To The Editor: The article by Guilherme Polanczyk, M.D., et al. (1), in the June 2007 issue of the Journal, provides important insights pertaining to the worldwide prevalence of childhood attention deficit hyperactivity disorder (ADHD). Dr. Polanczyk et al. convincingly argued that symptoms of ADHD may have a more constant geographic prevalence than previously thought. However, the accompanying editorial may have overestimated the implications of these findings (2).
The statement that a constant prevalence of ADHD symptoms argues in favor of “ADHD’s identity as a bona fide mental disorder, as opposed to a social construction” (2, p. 856) may be misinterpreting the nature of psychiatric nosology. The concept of a disorder and its diagnostic criteria are social constructions by definition, and the fact that a group of symptoms has a constant geographic prevalence has little to do with what leads these symptoms to be considered a diagnostic entity.

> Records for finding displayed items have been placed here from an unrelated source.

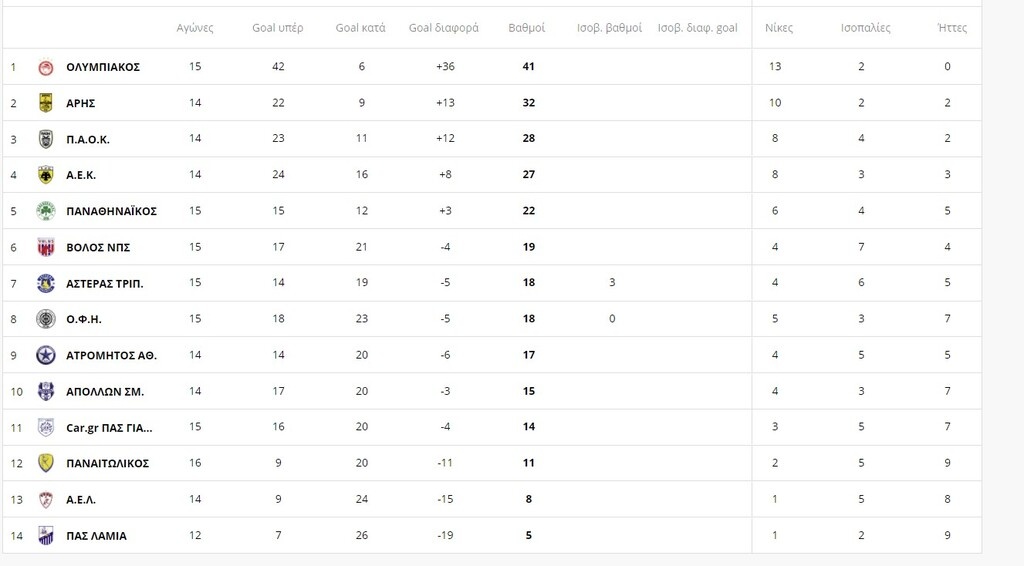Click the PAS Lamia striped crest
This screenshot has width=1024, height=566.
46,536
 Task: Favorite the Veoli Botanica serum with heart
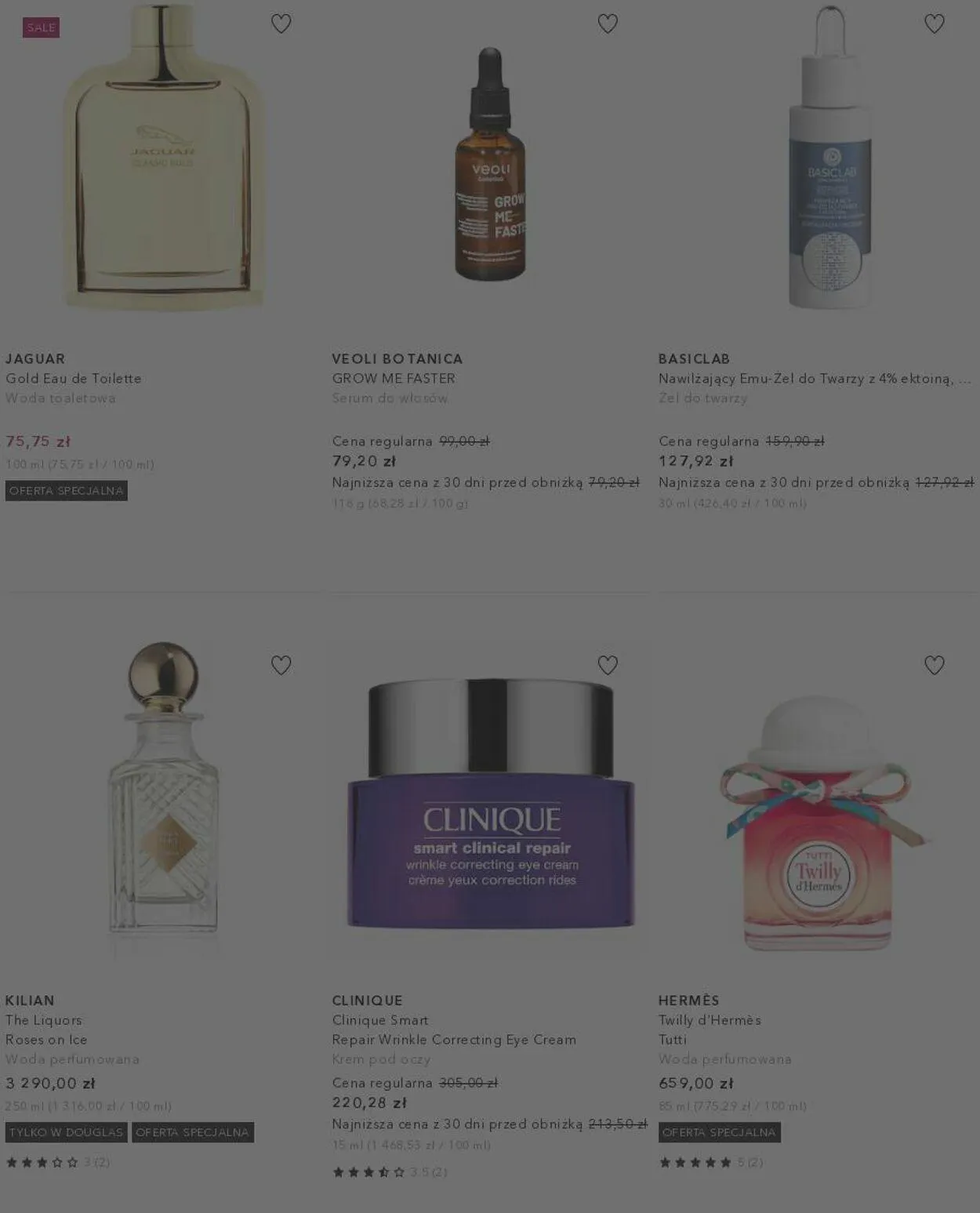608,24
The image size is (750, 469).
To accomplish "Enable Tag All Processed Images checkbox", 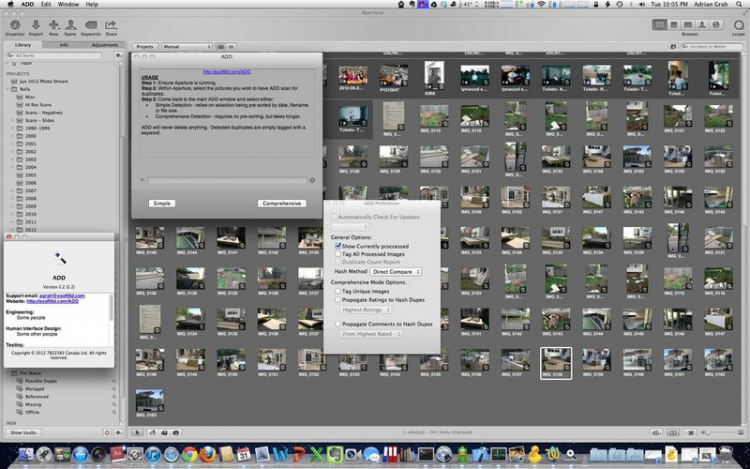I will click(338, 254).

Twin pregnancies, for example, are observed worldwide with limited prevalence variation; however, being a twin in some indigenous cultures in Africa and South America could lead a child to be left to die or to be attributed with supernatural powers, whereas the same biological occurrence has far less relevance in modern Western society. Thus, universal phenomena can be viewed as normal or dysfunctional according to cultural beliefs.
Perhaps the best way to judge whether ADHD is a social construction, therefore, is not to look at the worldwide prevalence of its symptoms, but rather to evaluate the prevalence of its recognition and treatment. In this area, differences are striking. The per capita consumption of methylphenidate in the United States between 2003 and 2005 was approximately six times greater than that of Australia, eight times greater than that of Spain, and 18 times greater than that of Chile (3). If the prevalence of hyperactive symptoms is indeed similar among these countries, this probably means that a “hyperactivity disorder” deserving treatment in one country is seen by parents and physicians as a nonmedical condition (perhaps at the higher end of the “childhood activity spectrum”) elsewhere.

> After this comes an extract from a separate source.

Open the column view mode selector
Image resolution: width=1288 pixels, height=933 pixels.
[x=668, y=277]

It is in defining such a diagnostic threshold that lies the social construction, as the boundaries of normality in a given region are set by psychiatrists (by choosing and applying diagnostic criteria) and society (by recognizing symptoms as deserving of medical care). Thus, it is probably not useful to ask whether DSM-IV has too low a threshold for ADHD or whether ICD-10 has too high a threshold, since there is little evidence of a biological threshold to be identified; the definition of such a threshold is the collective social duty of physicians, parents, and society. It is crucial that we acknowledge not only the existence of this construction, but also the responsibilities inherent in taking part in it. Symptoms might be constant throughout the world, but it is how we view them that will give them meaning and define the care of children worldwide.
1.Polanczyk G, de Lima MS, Horta BL, Biederman J, Rohde LA: The worldwide prevalence of ADHD: a systematic review and metaregression analysis. Am J Psychiatry 2007; 164:942–948
2.Moffitt TE, Melchior M: Why does the worldwide prevalence of childhood attention deficit hyperactivity disorder matter? Am J Psychiatry 2007; 164:856–858
3.International Narcotics Control Board: Psychotropic Drugs: Statistics for 2005: Assessment of Annual Medical and Scientific Requirement. New York, United Nations, 2006, pp.269
The author reports no competing interests.
This letter (doi: 10.1176/appi.ajp.2007.07060942) was accepted for publication in July 2007.